While most substances that react adversely with you usually show an initial reaction within twenty-four hours, others have a long-term delayed effect which shows up two or three days later.  This can also mean that the liver has exceeded its ability to detoxify itself due to toxins.  We will discuss ways in which you can rejuvenate your liver and experience less fatigue and more energy in a subsequent article.  First, let’s look at some of the ways for you to manage stress.

Ways to Manage Stress

Which effect stress has on you depends on how YOU handle it. How you handle stress depends on being able to recognize it, knowing where it’s coming from, and understanding your stress-management options so you can choose the best one for your situation. Sure, I make this sound easy, it’s not and it takes years to ‘master’, but it’s to never to late to start.

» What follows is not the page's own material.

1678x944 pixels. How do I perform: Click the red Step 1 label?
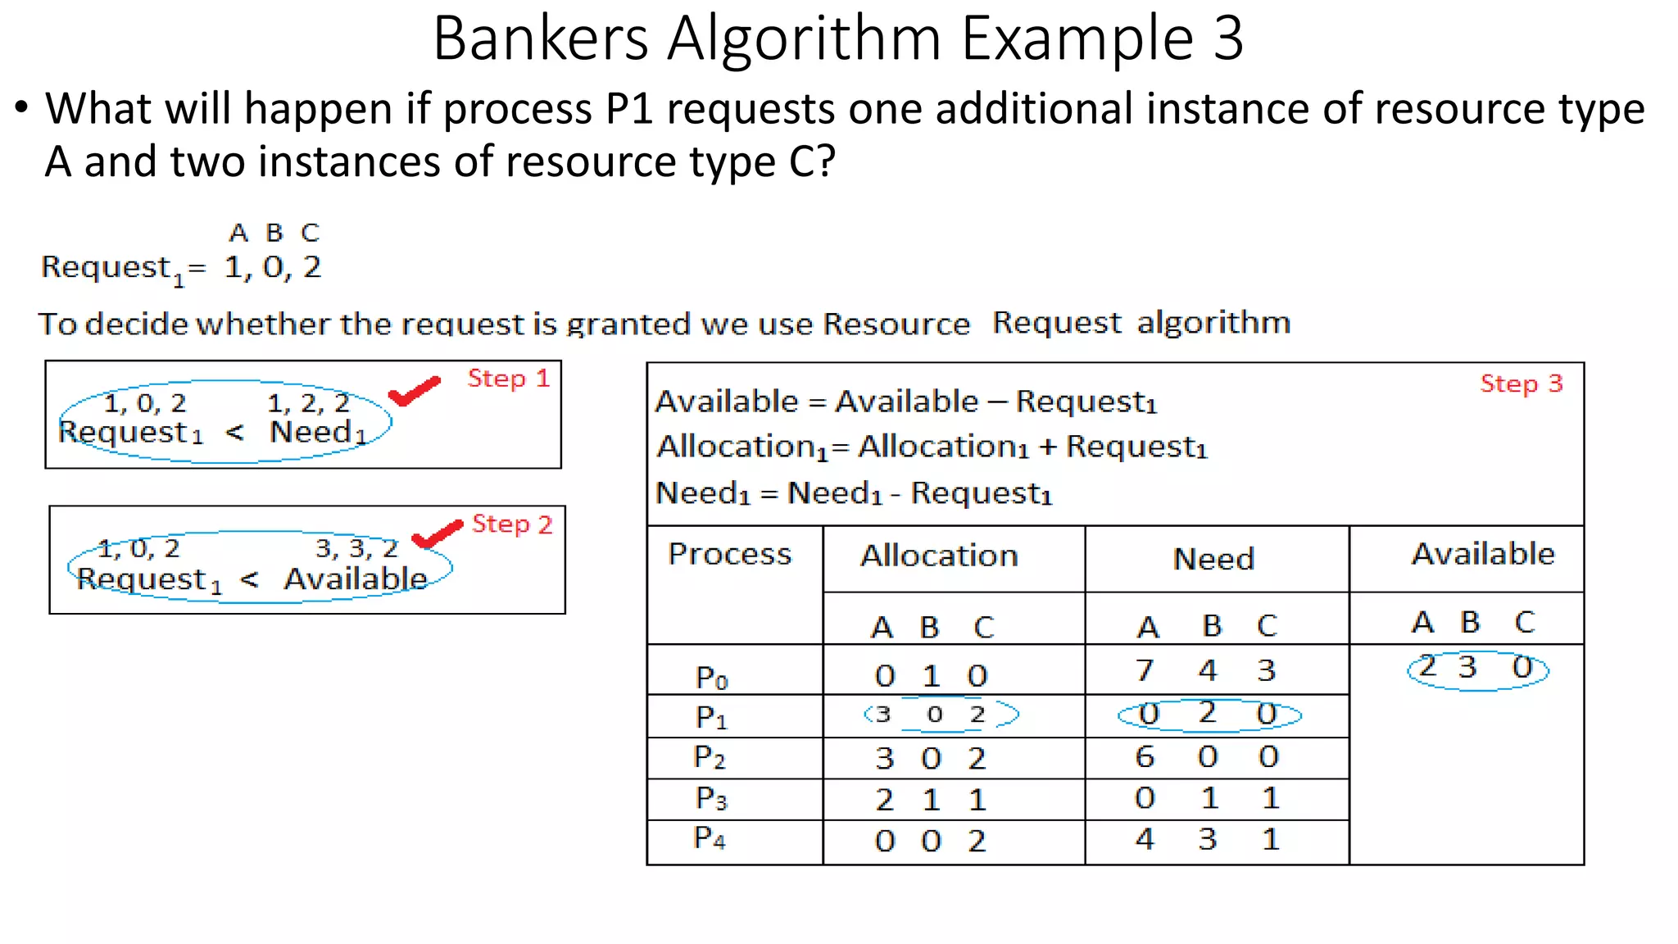point(508,379)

  • Get regular exercise.  Frequent exercise is probably one of the best physical stress-reduction techniques available.  Exercise not only improves your overall health, it also helps you to sleep.  Another benefit of exercise is that it can cause the release of chemicals called endorphins.  These give you a feeling of well-being and happiness.
  • Practice deep breathing.  It is a key element for calming yourself or someone else down.  Take a few deep breaths and hold for a few seconds before letting them out slowly and gently.  Do these four or five times and you will be calmer.
  • Try meditation.  Many people find that regular meditation helps them to relax and handle stress.  Meditation does not have to have spiritual or religious connotations.  The idea of meditation is to focus your thoughts on one relaxing thing for a sustained period of time.  For example, you can meditate on a word such as “peace” or “relax”.  Or perhaps you may prefer to meditate on a pleasant scene, or event.  Meditation helps to clear away toxins that may have built up through stress or mental or physical activity.  Try practicing it every day and you will soon find that your approach to everything in your life is one which is calming and relaxed and therefore brings more peace to you.
  • Eat a diet generous in whole foods making at least 50 percent of them raw foods.  Fresh fruits and vegetables are loaded with vitamins and minerals plus phytonutrients to help fight free radicals.  Try eating a minimum of 5-7 servings per day of vegetables and notice how much calmer you will feel.
  • Stay away from all processed and artificial foods which only put more stress on the body.  Avoid alcohol, sugar, caffeine, tobacco, and mood-altering drugs.  These substances may offer some temporary relief from stress, but they do nothing to handle the problem and are harmful in the long run.
  • Get plenty of rest and sleep each night.  Nothing compares to feeling refreshed after a good night’s sleep.  Eating in a balanced way, exercising, and getting sufficient rest is the best antidote to stress.  The less sleep you get, the more stress will affect you, which only weakens your immune system increasing the likelihood of becoming ill.  Try to be in bed early and make sure you do not go to bed with a full stomach.  Overnight is when your system does most of its repair and regenerative work.  We do not want it having to put all the energy into doing lots of digesting of food but instead to focus on restoring health and wellbeing in all the other important areas.

There are many other ways you can deal with stress.  This list provides you with some of the main ways you can achieve some quick and positive results.  A few other suggestions include avoiding drama and hassles; taking time off; pursuing a hobby; creating a stress-free home or work environment; investigating aromatherapy; and learning to laugh more.